Many professionals (including many lawyers) believe that the careful use of “reason” cannot involve the use of one’s imagination. This is absolutely untrue. The belief in “pure reason” has always and everywhere proven to be the source of great confusion among those who strive to use langage precisely.
Responding to the Enlightenment claim that Reason itself is “rigorous, linear, cool, and unemotional” Steven L. Winter points out that such a claim actually proclaims the metaphorical quality of reason: “reason is cold; it is rigorous; it is linear; it is clear; it is felt. Indeed, in its dependence on embodied experiences like temperature and rigor, the metaphorical quality of reason is anything but detached and impersonal.” Steven L. Winter, “Death is the Mother of Metaphor,” 105 HARV. L. REV., 745, 749 (1991).
Winter gives numerous examples of metaphors connecting our immediate experience even high-level legal concepts. One of these metaphors is of law as a “person.” For instance, we speak of the body of law, we ask what laws say “on their face.” We refer to “seminal” cases, as well as their “progeny.” We “strike down” statutes, and sometimes recall “dead” legal concepts. Winter, Mark Johnson and George Lakoff each argue that these uses of metaphors constitute far more than poetry. Their use is essential to bridging the gap between the high level principles of every profession and the real world.
Meaningful thought is not ever detached from these gurgling ferments we call our bodies. Thought is “embodied,” that is, “the structures used to put together our conceptual systems grow out of bodily experience and make sense in terms of it; moreover, the core of our conceptual systems is directly grounded in perception, body movement, and experience of a physical and social character,” Further, “thought is imaginative, in that those concepts which are not directly grounded in experience employ metaphor, metonymy, and mental imagery–all of which go beyond the literal mirroring, or representation, of external reality. It is this imaginative capacity that allows for “abstract” thought and takes the mind beyond what we can see and feel.” George Lakoff, Women, Fire, and Dangerous Things (1990).

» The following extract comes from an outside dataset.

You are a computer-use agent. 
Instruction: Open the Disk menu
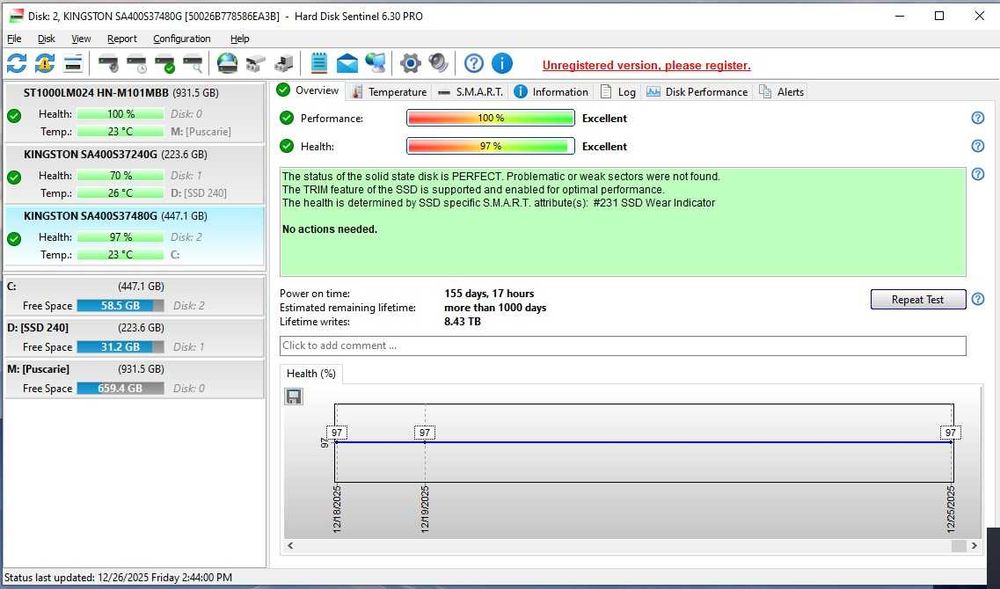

In The Body in the Mind (1990), Mark Johnson explains that a metaphor is not merely a linguistic expression “used for artistic or rhetorical purposes; it is a process of human understanding by which we achieve meaningful experience that we can make sense of. A metaphor, in this ‘experiential’ sense, is a process by which we understand and structure one domain of experience in terms of another domain of a different kind.” According to Johnson, “There is a growing body of evidence that metaphor is a pervasive, irreducible, imaginative structure of human understanding that influences the nature of meaning and constrains our rational inferences.”
Aristotle also wrote of the importance and irreducibility of metaphors “[T]he greatest thing by far is to be a master of metaphor. It is the one thing that cannot be learnt from others.” Poetics, Aristotle, §22 (McKeon trans.) 1941. Nietzsche famously referred to Truth as a “mobile army of metaphors.”
Etymologies constitute another historical and compelling record of the power of metaphor. Through the study of etymologies, we can see that a relatively small number of simple and earthy (mostly Latin and Greek) roots substantiate, often metaphorically, our vast and nuanced language. Note, for instance, the etymologies of substantiate (to “stand under”) and metaphor (to “bear over”). See, generally, Eve E. Sweetser, From Etymology to Pragmatics: Metaphorical and Cultural Aspects of Semantic Structure (1990).
The bottom line is this: Beware any claim that any speaker is being “absolutely clear” in a “logical and precisely reasoned way.” To the extent that such a statement is a claim that the speaker is about to use only detached Platonic concepts hovering about over his head in order to keep emotions and other human frailties from contaminating the message, the claim is utter nonsense. The words we speak do not gain their strength swimming in the ether above us. The words we create are always us. The things we utter are meaningful only to the extent that they are rooted in human sensory-motor experience. To the extent that high-level multi-syllabic discourse is not so rooted, it would be meaningless babble.
[I’ve been repeatedly inspired by the works cited above on the ubiquitousness and necessity of metaphor. Supplemental reading on this topic would include Metaphors We Live By (2003) and Philosphy in the Flesh (1999), both by Mark Johnson and George Lakoff].